When Good Luck is Bad for Your Career

EPSON scanner imageIn the first grade, I wore cat eyeglasses and an eye patch, had chipped buckteeth and a pixie haircut with cowlicks. And in the first grade, I wanted to model when I grew up. Buckteeth and an eye patch, and I was certain Vogue Covers were in my future! Sorry, I have no pictures of me with the eye patch; my mother would not allow it. Yet, had a Vogue Cover ever happen, I’m pretty sure luck would have been the reason, not my six-year-old self’s confidence. Or should I say delusions?

Women often attribute their success to luck and so do others. Sure luck plays into all of our lives. As Oprah says, “I believe luck is preparation meeting opportunity. If you hadn’t been prepared when the opportunity came along, you wouldn’t have been ‘lucky.'” She’s not the first to have this opinion. The philosopher Seneca is attributed with originating it. Yet somehow, many women forget that preparation part of luck.

Perhaps one of the reasons some people credit luck instead of their ability and preparation is because they know about their missteps along the way. The stories are pretty common: the entrepreneur who opened three businesses before the fourth one succeeds; the start-up that triumphs with its third product, not it’s first; and Oscar winners who went to hundreds of auditions before getting the first small bit part. In a recent study on corporate innovation the “only thing that correlated definitively with consistently successful innovation was the amount of times a company tried.” That’s a nice way of saying the successful innovative companies fail multiple times for each achievement.

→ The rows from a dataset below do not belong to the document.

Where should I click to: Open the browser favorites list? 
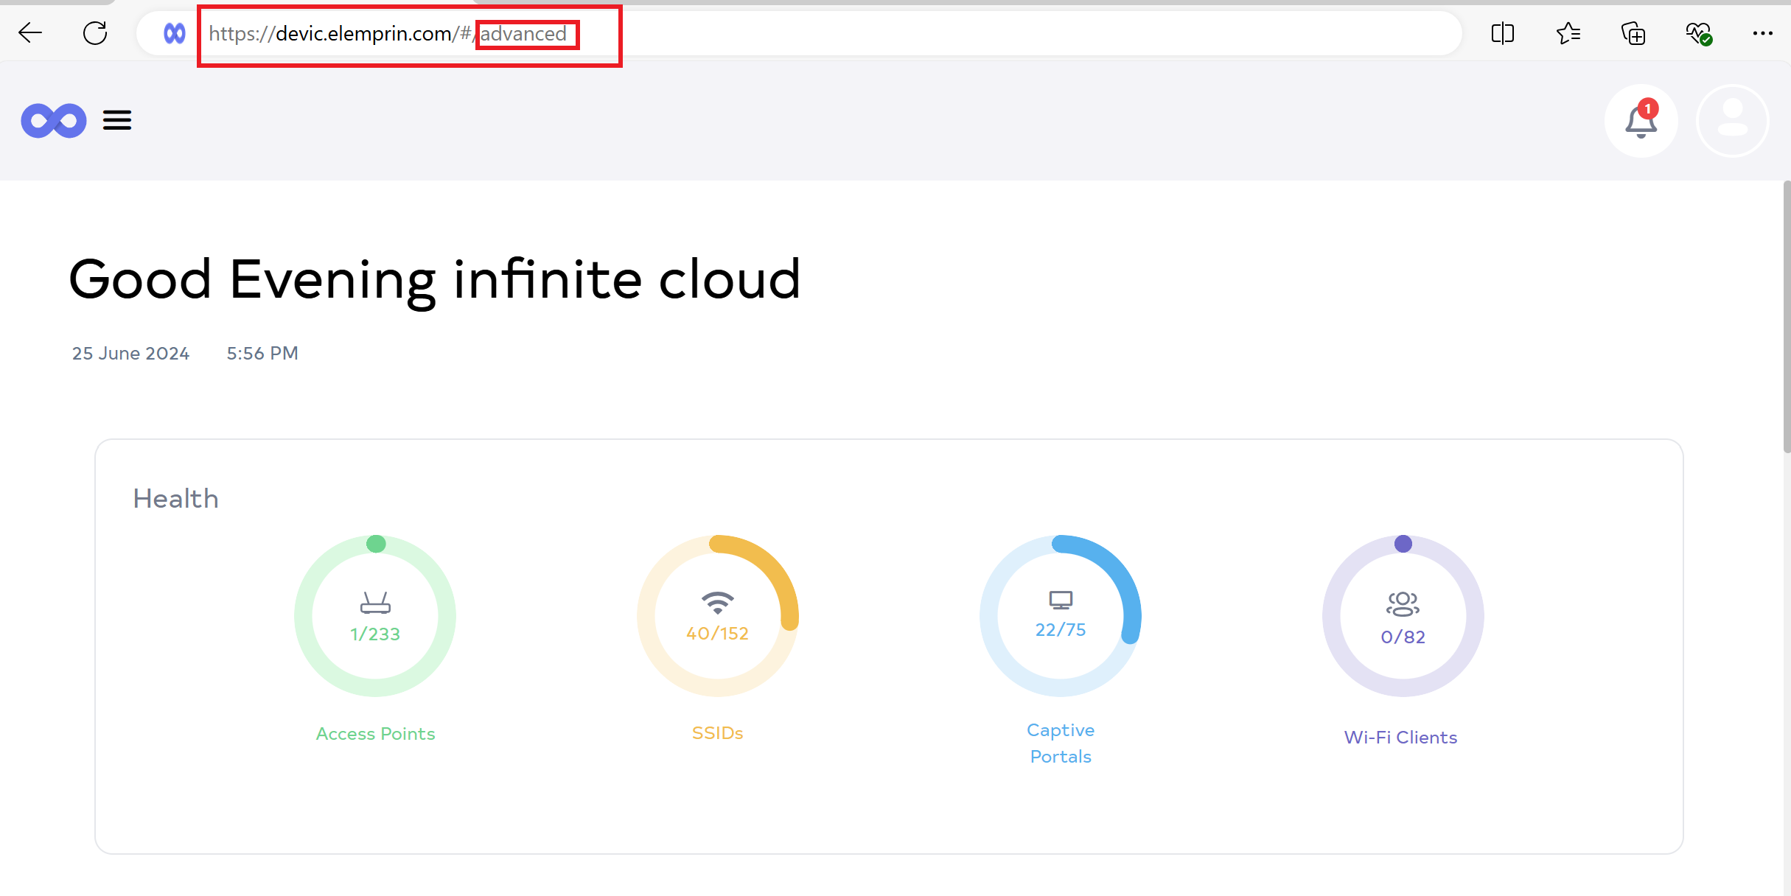pyautogui.click(x=1568, y=33)
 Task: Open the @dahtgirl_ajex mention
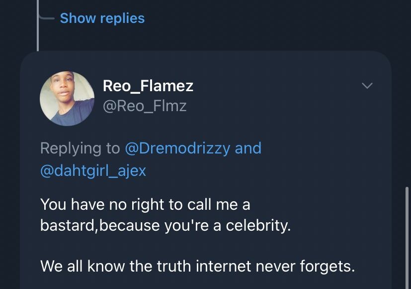93,171
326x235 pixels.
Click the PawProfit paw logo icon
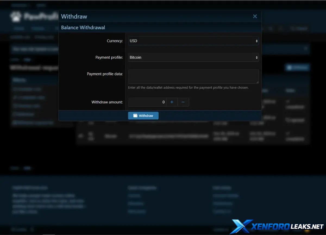pyautogui.click(x=15, y=17)
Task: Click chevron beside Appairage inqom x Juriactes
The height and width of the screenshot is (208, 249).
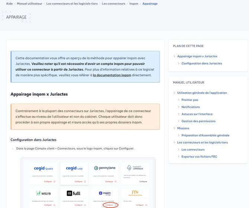Action: 174,56
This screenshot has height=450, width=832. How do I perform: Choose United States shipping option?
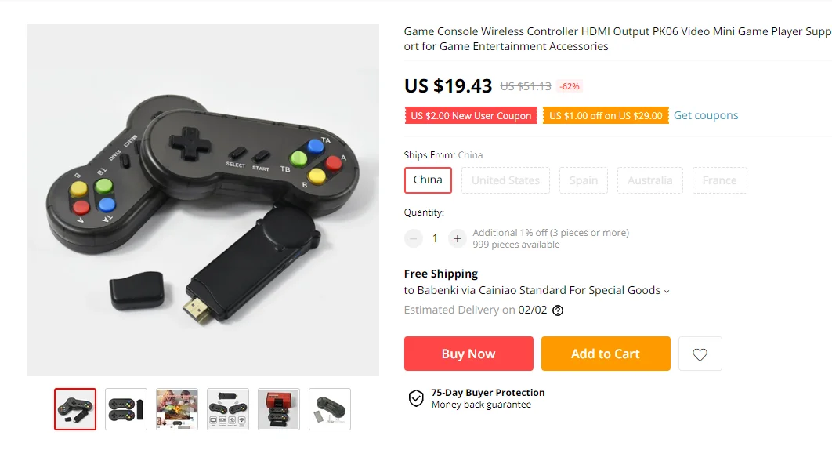pos(505,180)
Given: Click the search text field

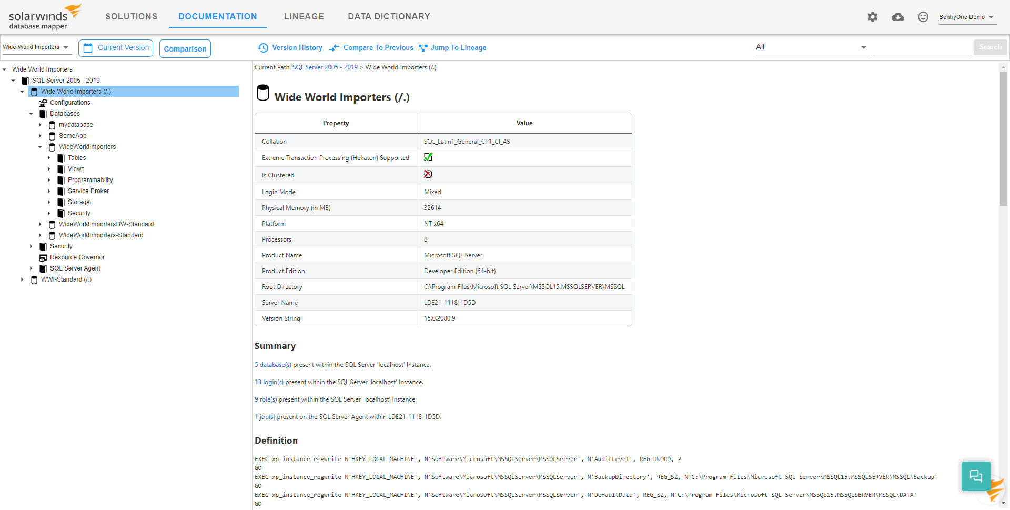Looking at the screenshot, I should [x=922, y=47].
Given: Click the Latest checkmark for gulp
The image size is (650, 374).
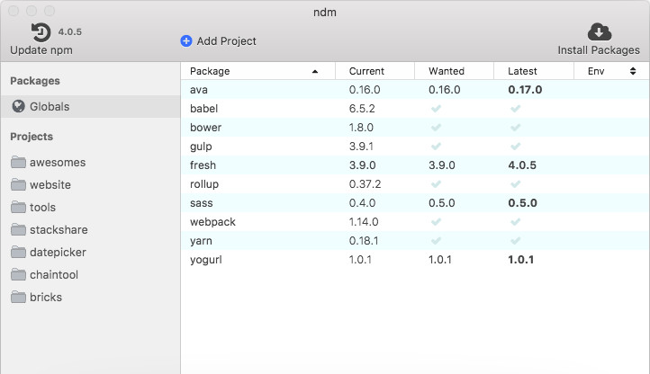Looking at the screenshot, I should coord(516,147).
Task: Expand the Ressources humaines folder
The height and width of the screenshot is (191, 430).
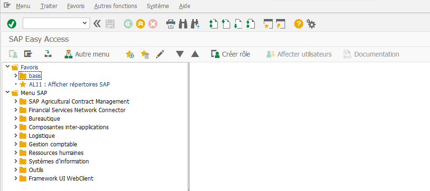Action: pyautogui.click(x=16, y=153)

“Won’t employers expect the same if I put specific results on my resume? I don’t know if I will be that lucky again.” I paused for a moment the first time I heard a client say such a thing. By now, I’m used to it. I hear versions of this all the time.   The problem is that employers hire known entities. You can establish yourself as known by giving specific examples of results. Sure, future employers will expect you to accomplish similar results for them. They really don’t care if you luck into them; white knuckle your way to them; or calmly and steadily progress to them. Employers want results and candidates need to sell they can bring results. So if luck is keeping you from owning your achievements then luck is also keeping you from progressing in your career.   Try letting education, training, ability, experience, talent, and determination join luck as reasons you triumphed. That mindset will help you succeed even more.